I like building jigsaw puzzles.

Not as much as my wife does, to be sure, but I definitely enjoy it.

Jigsaw
Photo by Ross Sneddon / Unsplash

The thing is: I don't really understand why this is an enjoyable activity. You spend days or weeks patiently assembling a picture that you can quite easily see on the box, and when it's done, even though you might leave it on a table for a few days, you soon break it up and put it back in the original box. Is it just me, or is that weird?

The more I think about it though, learning Software Development is very similar to building jigsaw puzzles. And not just because it's weird - there are other reasons too.

At the beginning, the pile of pieces looks overwhelming and you have no clue where each piece fits. If you're new to software development, this is certainly true. Tech blogs discuss how technology X is no longer relevant, because technology Y covers those features but with reference confabulation. Yet you haven't even heard of technology X, let alone reference confabulation (FYI: Not a thing).

But don't despair, there's a plan.

It doesn't matter how big the puzzle is, you patiently begin sifting through the pieces to find the corners and the edges. These can be put in their place with minimal effort, and without even looking at any of the other pieces. In Software Development your corner pieces are HTML and CSS. Not JavaScript, that's different.

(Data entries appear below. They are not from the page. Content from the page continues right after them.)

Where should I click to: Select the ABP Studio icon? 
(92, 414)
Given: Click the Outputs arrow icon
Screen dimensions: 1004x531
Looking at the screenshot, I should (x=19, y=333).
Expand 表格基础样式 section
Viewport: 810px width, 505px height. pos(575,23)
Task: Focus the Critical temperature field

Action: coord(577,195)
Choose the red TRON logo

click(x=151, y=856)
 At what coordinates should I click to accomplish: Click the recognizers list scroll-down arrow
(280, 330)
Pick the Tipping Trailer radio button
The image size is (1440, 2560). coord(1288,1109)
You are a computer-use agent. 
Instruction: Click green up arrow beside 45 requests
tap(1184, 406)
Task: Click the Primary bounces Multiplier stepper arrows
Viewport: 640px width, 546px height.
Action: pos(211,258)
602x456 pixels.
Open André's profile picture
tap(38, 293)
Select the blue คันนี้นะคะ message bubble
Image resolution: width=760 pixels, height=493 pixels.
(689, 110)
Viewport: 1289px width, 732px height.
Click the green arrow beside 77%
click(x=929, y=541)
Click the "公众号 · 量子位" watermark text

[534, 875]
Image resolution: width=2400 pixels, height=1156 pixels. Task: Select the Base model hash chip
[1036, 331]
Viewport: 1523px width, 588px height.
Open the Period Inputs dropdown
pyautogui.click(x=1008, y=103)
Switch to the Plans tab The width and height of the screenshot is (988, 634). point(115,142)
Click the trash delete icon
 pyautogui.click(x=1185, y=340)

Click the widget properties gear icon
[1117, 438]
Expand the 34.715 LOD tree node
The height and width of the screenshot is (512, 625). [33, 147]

Photo by Bianca Ackermann on Unsplash

When I build puzzles, I spend a lot of time just looking at the picture on the box, examining its details. It forces me to look at a single picture more intently than you would ever look at any other photo or picture. This is one of the mysterious joys of building puzzles - it focuses the mind. I spend an equally large amount of time sifting through the hundreds of puzzle pieces - just looking at each one, wondering how it fits together. Trying to imagine where it fits into the big picture.

When learning software development, this is an equally important step. If you open a website, look at the details. Look at the overall layout. What colour scheme was used? What data entities and attributes are displayed? What data is personalised to the current logged-in user, and what data is generic? How are the menus structured, what modal pop-ups are used, etc.? Even though you might not understand how the whole site works, you should start thinking about how these things fit together.

The human brain is an amazing thing. If you pump it full of information and let it process on its own time, it'll figure out how things fit together.

When the corners are in place, and while you're sifting through the pieces, you will identify all the edge pieces. These are not as easy to slot into place as the corners, but they are easier than starting with the section of blue sky in the landscape. The edges give you a safe space to begin figuring out how different pieces fit together, without being totally overwhelmed.

In my opinion, the software development equivalent of this is learning fundamental skills like:

  • General programming concepts like variables, control structures, data structures, etc. You can learn these in any general purpose programming language like Python, JavaScript, Java, etc. Don't be too hung up on which one you choose - these skills are transferable to all programming languages.
  • Data Storage concepts, like relational databases, SQL, etc.
  • Analysis skills like user stories and understanding the problem domain with domain modelling (in UML).
  • Operating system basics like how the file system is structured, how to use command line tools and how to install software without using a sterilized "App Store".

Another thing about puzzles: You don't go all-out building the whole puzzle in one sitting. It takes days, sometimes weeks. Some days you just spend a few minutes, other days you spend many hours. But the puzzle is always in the back of your mind. And every time you walk past the dinner table it reminds you of an unfinished challenge.

Photo by Bianca Ackermann / Unsplash

Sometimes you have a lot of momentum, slotting in piece after piece. Other times it feels like you're endlessly scanning for a piece, but you can't find it. And there are always a few pieces that you come across again and again, but you can't seem to figure out where they fit.

As the assembled sections of the puzzle grows, things gradually become easier. This is because you have more context, and more experience of the overall picture, and the number of pieces in the pile gets smaller.

The same is absolutely true about learning Software Development. Initially everything is new, which means everything is either very difficult, or impossible, to understand. But it doesn't stay like this forever: the more things you understand, the more context you have. And the more context you have, the easier it becomes to learn new things.

It's the ultimate snowball effect.

The last aspect of puzzle building that we should highlight is that the joy is in the process, not the end result. That's why we can so easily break up a puzzle that we spent weeks building. The real satisfaction is the tactile feeling when one puzzle piece slots into another. It's like a mini brain-orgasm. That's why people buy huge puzzles - it includes many brain-orgasms.

Yes, there is also a sense of achievement when the puzzle is finished, but that feeling is not bigger than any of the hundreds of small victories that you experienced along the way.

Learning software development is like an endless puzzle. Your picture will never be complete, and new pieces are constantly being added to the pile. As a result, you will never be able to stand back and look at a fully built picture, knowing that you understand everything. But that's not the point.

The point is to love the learning journey. And I certainly do.